Não sei se o homem tem o destino traçado, mas o berço em que se nasce é facilitador do seu destino. Será a audácia, a ventura, ou o acaso, o determinante?
Pensamento que me ocorreu ao ler o trecho de Rachel Joyce.
O livro teve o condão de me transportar à infância/adolescência. O bizarro que envolve o tempo roubado prende-nos à leitura.
Rachel Joyce escreveu argumentos para a rádio, televisão e teatro. Recebeu o National Book Award com o livro A improvável viagem de Harold Fry, em 2012. É o primeiro livro que leio da autora e escolhi-o por causa do título fabuloso: O Bizarro Incidente do Tempo Roubado.
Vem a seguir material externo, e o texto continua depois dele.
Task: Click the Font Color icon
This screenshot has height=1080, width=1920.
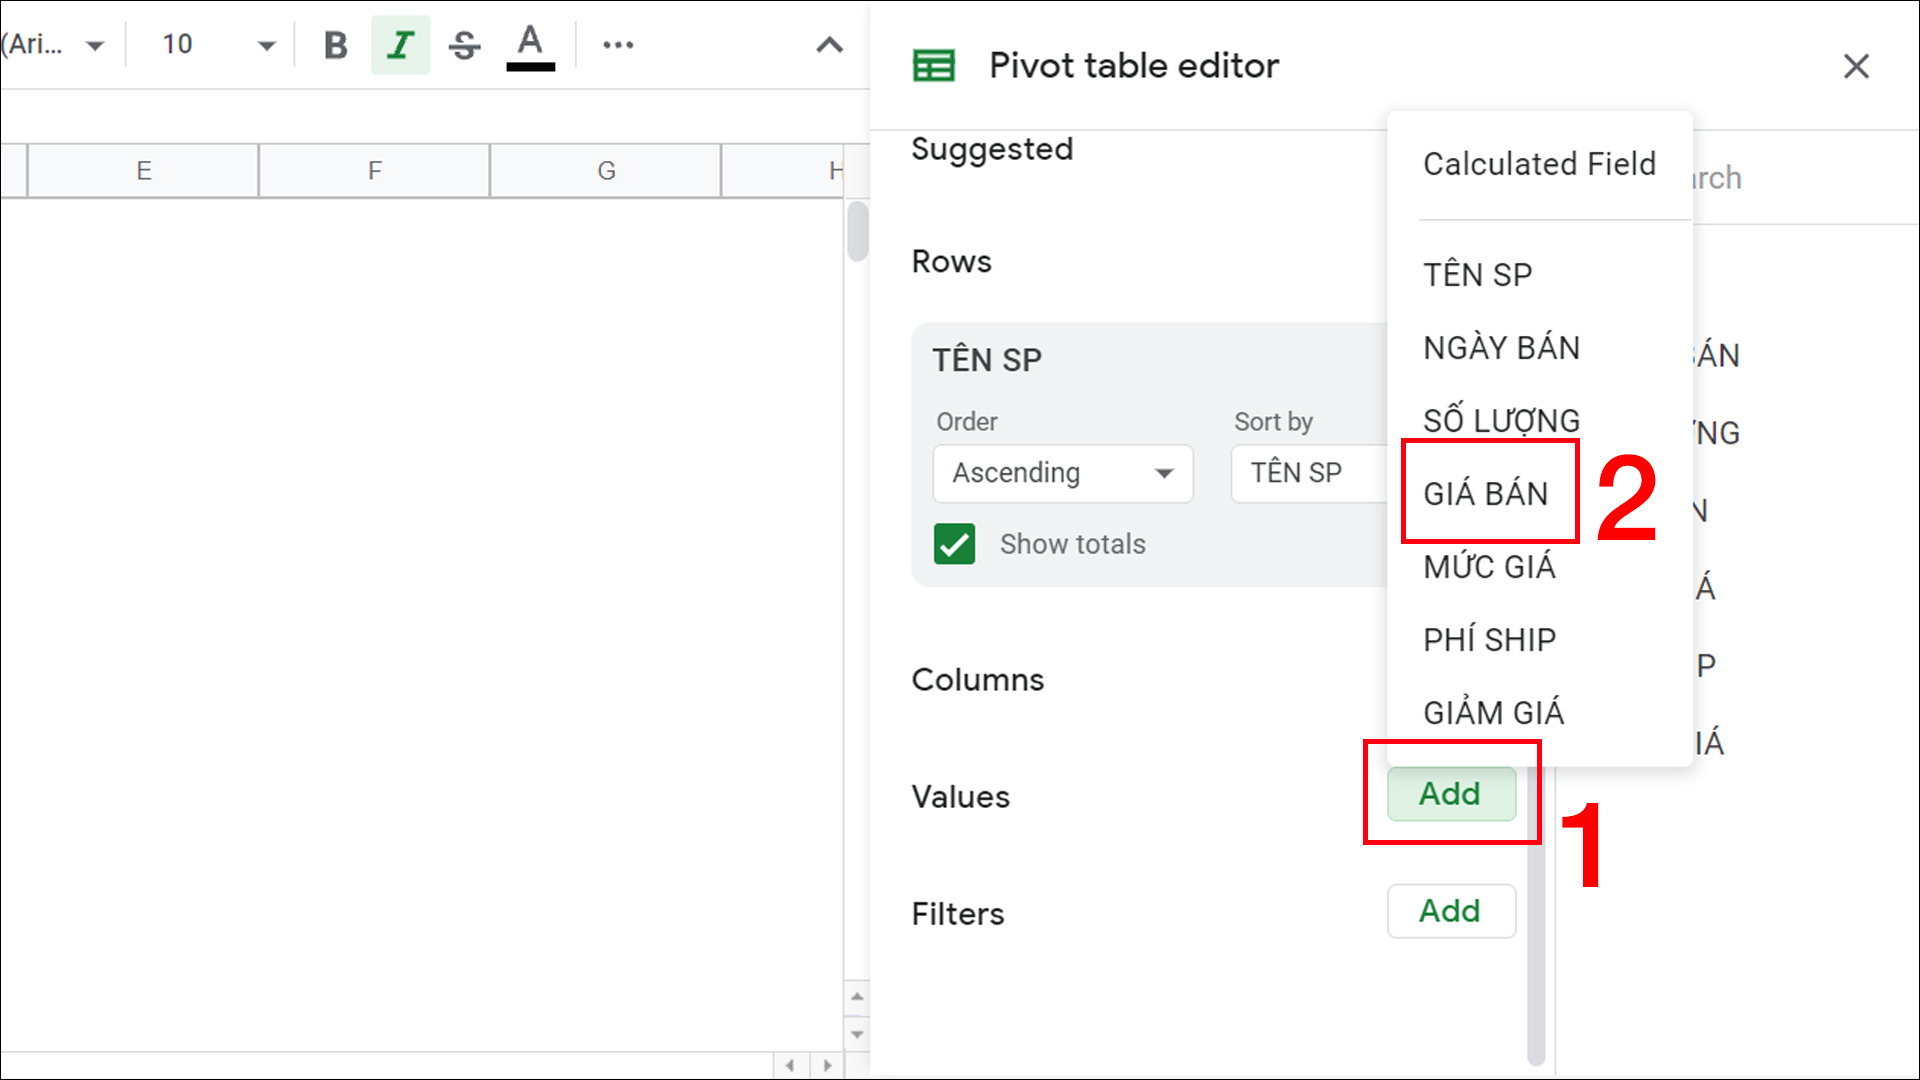Action: 531,44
A capa do livro também é muito bonita.
«Um romance empolgante sobre as restrições esmagadoras que uma classe social pode impor, o fardo das expectativas dos pais e o estigma ligado às doenças mentais.»
The Independent.
James Lowe e Byron Hemmings frequentavam a Winston House School porque era privada. Havia outra escola mais perto, mas não era privada; era para toda a gente. Os miúdos que frequentavam essa escola vinham do bairro social de Digby Road. Das janelas de cima do autocarro, atiravam cascas de laranja e beatas de cigarro aos rapazes da Winston House. Os rapazes de Winston House não iam de autocarro. As mães é que os levavam de carro porque a distância ainda era grande.
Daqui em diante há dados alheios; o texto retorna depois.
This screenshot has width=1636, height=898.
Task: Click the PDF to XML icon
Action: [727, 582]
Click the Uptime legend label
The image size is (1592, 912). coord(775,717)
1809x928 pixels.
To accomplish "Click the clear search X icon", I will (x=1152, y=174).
O futuro dos rapazes da Winston House estava traçado. A história deles tinha um princípio, um meio e um fim. No ano seguinte, fariam o exame de admissão à escola secundária. Os rapazes mais inteligentes ganhavam bolsas de estudo e, aos treze anos, iriam para escolas internas. Falariam com a pronúncia certa e aprenderiam as coisas certas e conheceriam as pessoas certas. Depois viria Oxford ou Cambridge. Os pais de James estavam a pensar em St. Peter's; os de Byron em Oriel. Seguiriam carreira em Direito ou na City, na Igreja ou nas Forças Armadas, exatamente como os pais. Um dia teriam um apartamento em Londres e espaçosas casas de campo onde passariam fins de semanas com as mulheres e os filhos.
Rachel Joyce, O Bizarro Incidente do tempo Roubado. Porto: Porto Editora, 2015, p. 15.